Following the feud's conclusion, Vichu returns to his peaceful life with his grandfather. He marries Jaanu, and the couple later has a son, suggesting that while Vichu has overcome the burdens of the past, the spirited nature of his lineage lives on in the next generation.

== Production ==

Silambattam is the directorial debut of S. Saravanan, previously a cinematographer. The film was launched on 7 December 2007. It was the 25th film for Lakshmi Movie Makers. Sana Khan was introduced as one of the heroines of the project. For a particular sequence, Silambarasan donned the costume of Billa. During the filming for a song sequence at Pollachi, he sprained his ankle, leading to filming being suspended. He was immediately rushed to a local hospital where he was administered treatment and was advised rest for the next few days.

== Soundtrack ==

The music of Silambattam was scored by Yuvan Shankar Raja. The soundtrack album was released on 21 March 2008. Already before the audio launch, three preview songs of the film were released online, "Nallamdhana", "Silambattam" and "Where is the Party". "Vechikkava" is a remix of the same-titled song composed by Ilaiyaraaja for the 1984 film Nallavanukku Nallavan.

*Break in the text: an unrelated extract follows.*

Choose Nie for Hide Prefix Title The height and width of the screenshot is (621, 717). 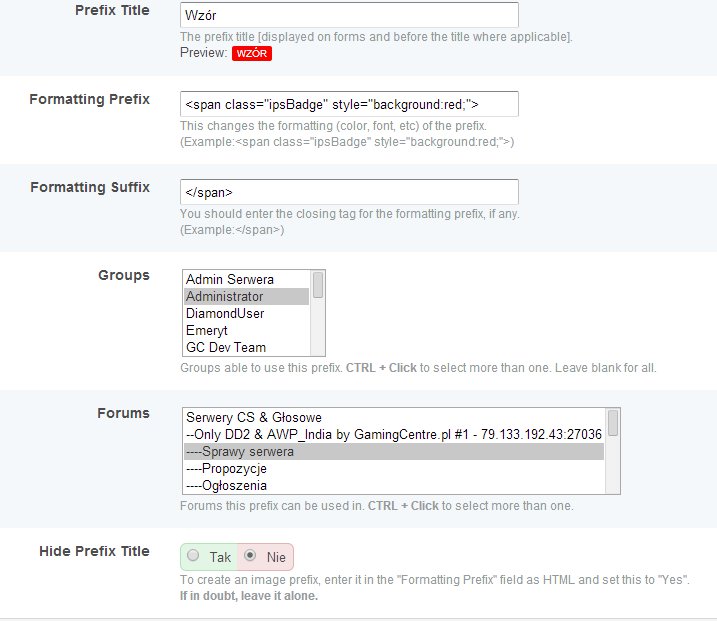[250, 556]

After the release, the songs gained much popularity especially among youth, with "Where is the Party" in particular, topping the charts for several weeks. The song and also the album featured in Top 10 lists, too.

Track listing
| No. | Title | Lyrics | Singers | Length |
|---|---|---|---|---|
| 1. | "Silambattam" | Vaalee | Shankar Mahadevan | 5:08 |
| 2. | "Nallamdhana" | Gangai Amaran, Earl, Suzanne D'Mello | Silambarasan, Earl D' Souza, Suzanne D'Mello | 6:22 |
| 3. | "Machaan Machaan" | Na. Muthukumar | Ilaiyaraaja, Bela Shende | 5:30 |
| 4. | "Vechukkava" | Gangai Amaran | Silambarasan, Suchitra | 4:45 |
| 5. | "Where is the Party" | Silambarasan | Mukesh Mohamed, Priyadarshini | 5:24 |
| Total length: |  |  |  | 27:09 |

== Release ==
Silambattam was initially scheduled to release in October 2008 during the occasion of Diwali, but got postponed as filming had yet to be completed. It was eventually released on 18 December the same year.

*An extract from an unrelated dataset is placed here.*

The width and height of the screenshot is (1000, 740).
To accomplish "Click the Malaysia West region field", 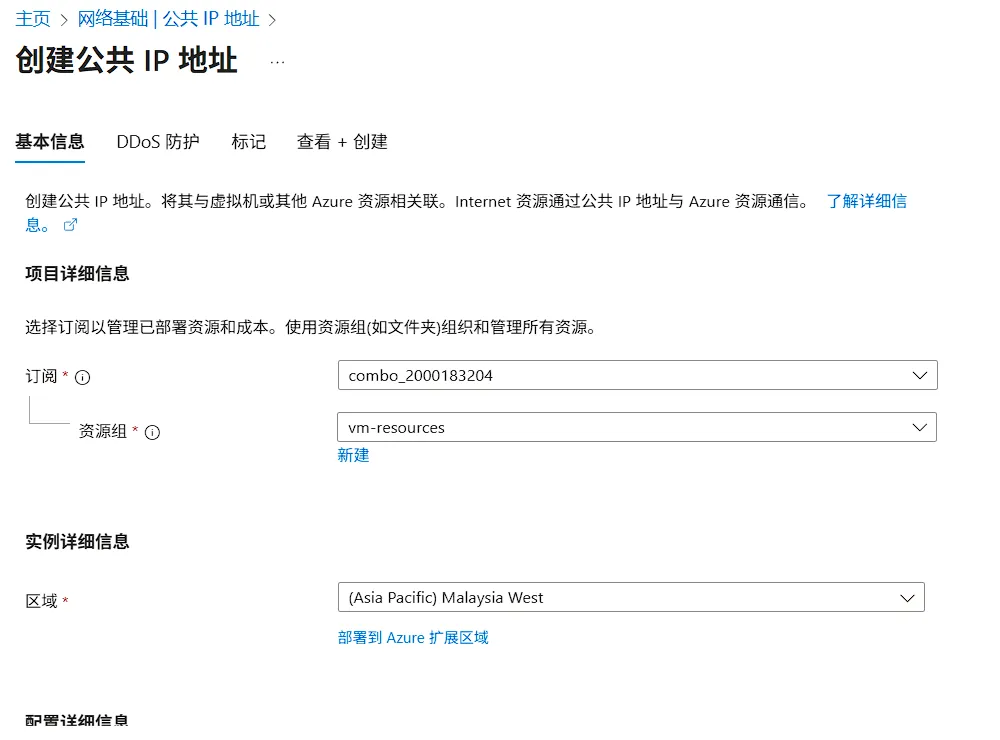I will tap(630, 597).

=== Critical reception ===
Sify wrote, "Silambattam is a typical mass masala entertainer. It is another 'Formulaic' film revolving around a larger than life hero, who romances, does comedy". Malathi Rangarajan of The Hindu wrote: "What begins as a fairly suspenseful narrative dwindles into a run-of-the-mill line post-interval. Tales of vendetta have been churned out ever so many times". Pavithra Srinivasan of Rediff.com wrote, "With its humbugging story and bash-fest theme, Silambattam appears to have everything lined up for a B and C Centre win. But if you're a discerning viewer, stay away".

=== Awards ===
Silambattam won in three categories at the Isaiaruvi Tamil Music Awards 2008: Sensational Youth Album, Crazy Song of the Year ("Where is the Party") and Best Remix Song of the Year ("Vechikkava"). Kanal Kannan won the Tamil Nadu State Film Award for Best Stunt Coordinator.